When dealing with customers, one can also use an “experience map”, in which we represent descriptions and symptoms related to the problem graphically. We make assumed or reported feelings explicit. It is useful when dealing with an open problem full of anecdotes. After grabbing a couple of seemingly disparate examples, a team starts to see patterns and stages and name them. For example, people might draw the different situations identified in customer interviews and over the years where customers used the product’s referral program. Or the interaction between an internal customer and one of a platform’s products. Or they can hypothesize the reasons behind the attrition generated by a particular screen in the app by showing the screens before, the elements on the specific screen, the hypothesized feelings the customers have on every screen, etc. It can go from sketchy representations showing cases from customer interviews to situations the team hears about many times, as suggested in Torres (2021) ³.

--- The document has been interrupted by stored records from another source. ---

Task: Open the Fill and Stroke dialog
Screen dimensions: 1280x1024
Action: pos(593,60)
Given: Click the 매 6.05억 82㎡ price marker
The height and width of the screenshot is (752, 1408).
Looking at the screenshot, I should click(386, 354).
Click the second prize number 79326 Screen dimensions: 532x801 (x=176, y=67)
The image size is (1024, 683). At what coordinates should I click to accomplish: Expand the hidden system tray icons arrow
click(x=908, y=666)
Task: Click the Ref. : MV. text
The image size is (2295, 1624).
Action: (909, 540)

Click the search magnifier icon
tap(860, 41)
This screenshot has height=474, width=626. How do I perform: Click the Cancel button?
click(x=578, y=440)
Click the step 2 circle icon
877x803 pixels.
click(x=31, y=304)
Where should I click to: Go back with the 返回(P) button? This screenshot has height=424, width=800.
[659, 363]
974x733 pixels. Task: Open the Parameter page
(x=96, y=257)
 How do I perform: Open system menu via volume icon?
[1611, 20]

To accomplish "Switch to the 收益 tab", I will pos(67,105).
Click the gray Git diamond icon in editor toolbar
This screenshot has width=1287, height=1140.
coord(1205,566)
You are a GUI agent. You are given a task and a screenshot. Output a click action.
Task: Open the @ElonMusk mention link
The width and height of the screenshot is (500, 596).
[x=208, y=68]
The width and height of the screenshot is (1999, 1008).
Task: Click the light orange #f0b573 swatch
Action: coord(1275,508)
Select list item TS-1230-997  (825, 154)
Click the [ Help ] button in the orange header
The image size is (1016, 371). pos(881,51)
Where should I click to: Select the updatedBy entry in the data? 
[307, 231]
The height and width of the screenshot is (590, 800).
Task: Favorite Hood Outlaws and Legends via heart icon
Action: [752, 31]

I did a very sketchy representation a couple of years ago when talking about referral programs with my team. In this example, I used a personal experience to talk about referral programs.

A pocket example or toy example is a tool that shows a problem in its simplest instantiation (either a real or synthetic instance). Most of us benefit from instances of problems instead of only their generic representation. When a problem is synthetic, others can challenge how much it represents reality or how much that case really happens.

I was theorizing a situation where different moments would exhibit different data patterns and how the data volume could trick learning algorithms to learn what we could call a spurious correlation because it works only in certain periods. This is a minimum specific example to illustrate it, which makes it simpler to communicate the problem. Source: Moneda (2022)

When defining the problem, we start creating a shared vocabulary around it. Start refining how the team has been calling every aspect of it. It is very common to have loaded terms. Terms can be loaded because they describe a generic set of problems (e.g., dataset shift) or because a group has been culturally using it to refer to things that externally have other names. One should know when to unload terms since breaking down terms into more specific forms is almost always possible. A rule of thumb is: when using a generic term, are you talking about all its sub-cases? Break it and see if you are considering every case. For example, we can split the concept dataset shift into concept shift, covariate shift, and target shift. We can break concept shift into real and virtual ⁴. The shift can be sudden/abrupt, incremental, gradual, or recurring ⁵. If you break down things and think that a sub-class won’t be covered, exposing them and letting others know the generic term won’t cover it or start using the sub-class names is better. If considering all the sub-cases, re-group and keep the generic term.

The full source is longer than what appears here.